USING THE INFORMATION:
• a. According to the pearl grading text, about what share of harvested pearls are classified as grade A?
• b. Decide whether each statement agrees with the pearl grading text. For each one, answer yes or no and quote the words from the text that decide it.
(i) Round pearls are generally graded higher than pearls of other shapes.
(ii) The orient of a pearl with fine quality nacre can be replicated.
(iii) A thick amount of nacre gives a pearl a lustrous, milky quality.
• c. Continue the pearl grading text from the point where it stops.

EXERCISE TEXT:
+ + + +
Pearl Grading

The quality of a pearl is based on five main criteria.  Based on these five determinants, pearls are then graded into categories such as: A, B, C, and so on.  On average only about 5-10% of harvested pearls will be classified as grade A.


A pearl’s luster is determined by its nacre, the hardened substance that the oyster secretes to coat the nucleus.  A pearl with excellent luster will have a thick amount of nacre giving it a lustrous, milky quality. Pearls with high quality luster will also have brilliant orient, or iridescence, which is due to fine quality nacre and cannot be replicated.  This is the single quality that places saltwater pearls on a superior level to freshwater pearls.


A clean pearl without imperfections on its surface is graded higher than a pearl with spotted blemishes.  Some pearls may have minor spots where the nacre hasn’t formed smoothly over the pearl.


Round pearls are the epitome of a perfect pearl, however, pearls also come in a variety of naturally forming shapes, including off-round, drop-shaped, button-shaped, baroque, semi-baroque, and circlé.  Because round pearls are valued for their perfect symmetry, they are generally graded higher than other shapes.
+ + + +
Stored records

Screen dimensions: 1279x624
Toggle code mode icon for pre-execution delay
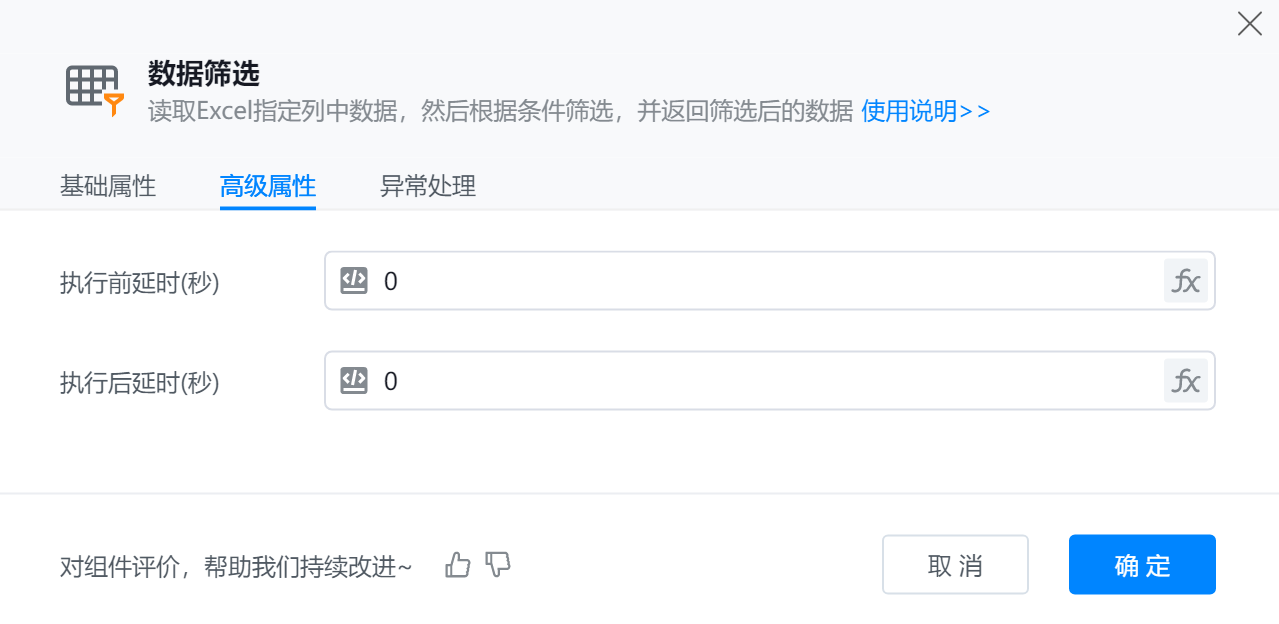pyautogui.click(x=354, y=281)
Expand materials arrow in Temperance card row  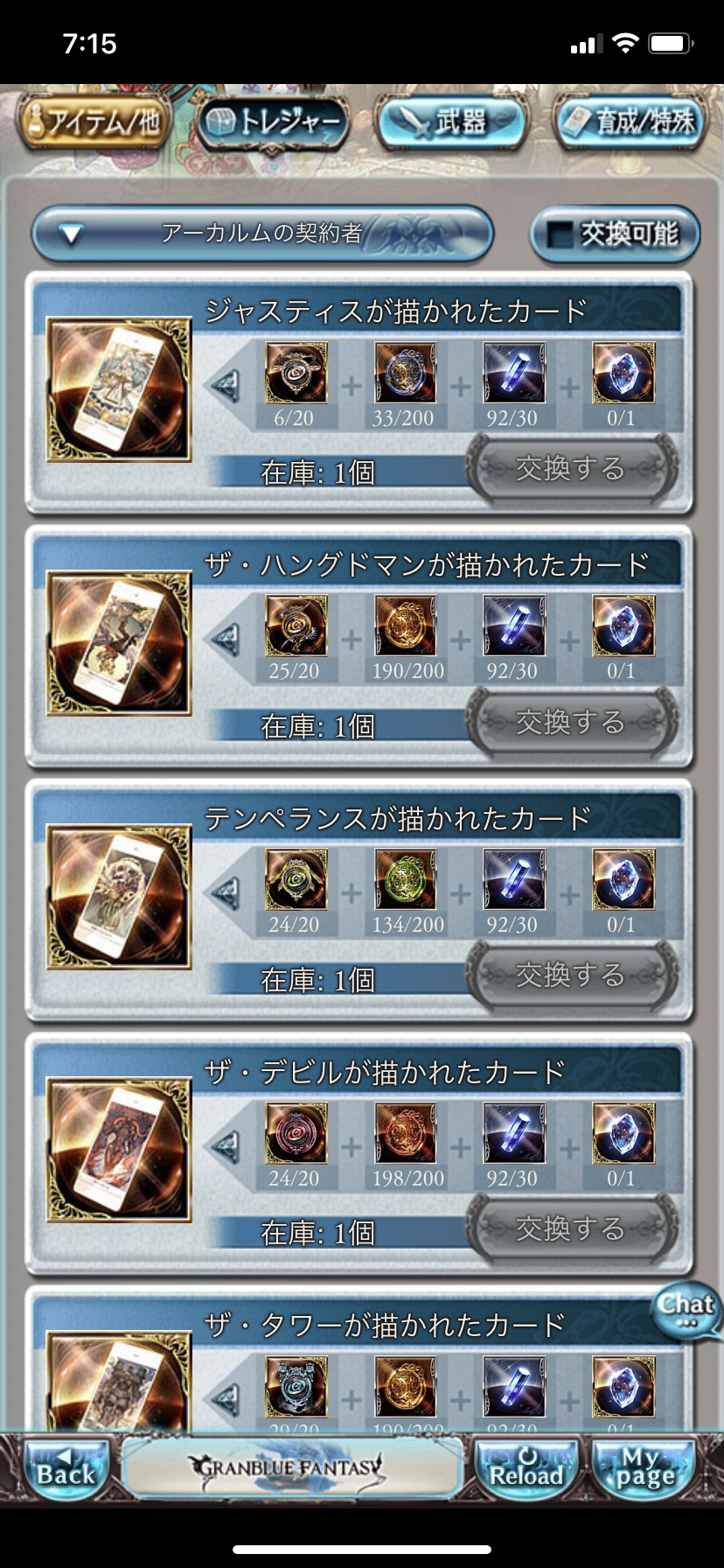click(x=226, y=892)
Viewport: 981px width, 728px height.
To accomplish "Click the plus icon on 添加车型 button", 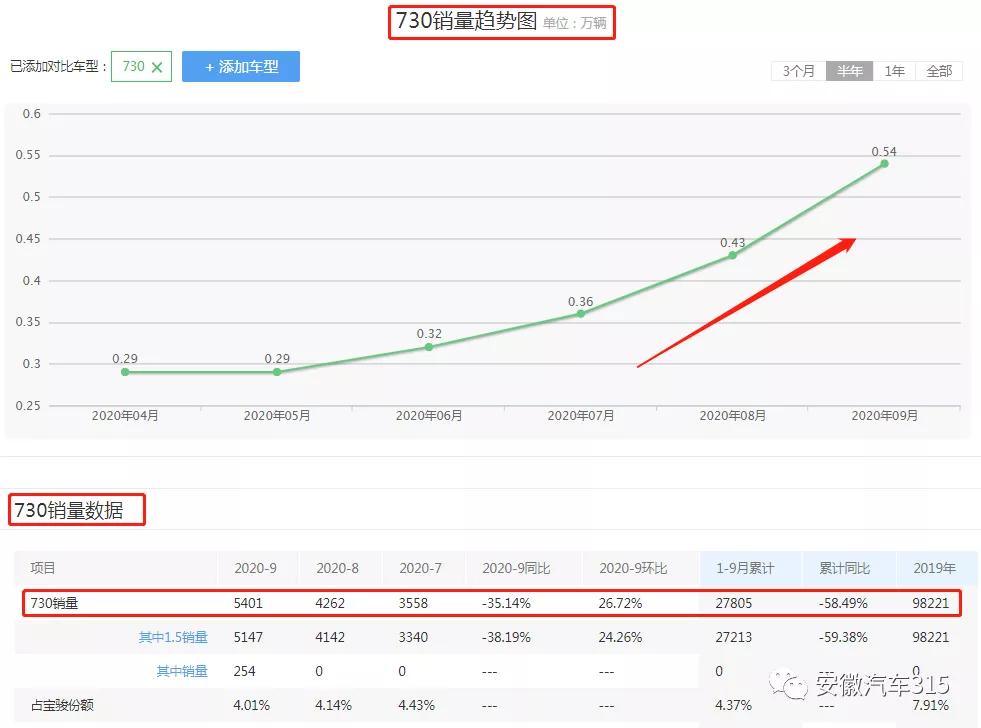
+ + + +
TASK RESULTS:
• a. On average, only about 5-10% of harvested pearls are classified as grade A.

• b.
(i) Yes: "they are generally graded higher than other shapes."
(ii) No: "which is due to fine quality nacre and cannot be replicated."
(iii) Yes: "A pearl with excellent luster will have a thick amount of nacre giving it a lustrous, milky quality."

• c.
The color of a pearl is determined by genetics.  The range of colors found in the mother-of-pearl inside the oyster shell will be the range of colors passed on to the pearl.

While there are different grading systems pertaining to color for South Sea, Tahitian, and Akoya pearls, generally the brighter and rarer a pearl’s hue, the higher it will be graded.  For example, with South Sea pearls, a premium is placed on pearls that are white, rather than creamy or silvery.  With South Sea pearls that are golden, those that have a deep golden color are valued more than the fainter yellow color. And with Tahitian pearls, the extraordinary colors of peacock green, pistachio, and aubergine are graded higher.


Because large pearls are rare, any pearl in excess of 15mm is treasured and commands a high price.  Generally the larger the size of the pearl, the more it is appreciated.   In general, a 1mm increase in the size of medium quality pearls can raise their price by 100-200%.  For example, a 14mm pearl which costs $5,000 would cost $10,000 if it were 15mm and $30,000 if it were 16mm.
To find 50 perfectly matched high-quality pearls for a 16-inch necklace, nearly 10,000 pearls will need to be sorted through to match for color, shape, luster and cleanliness.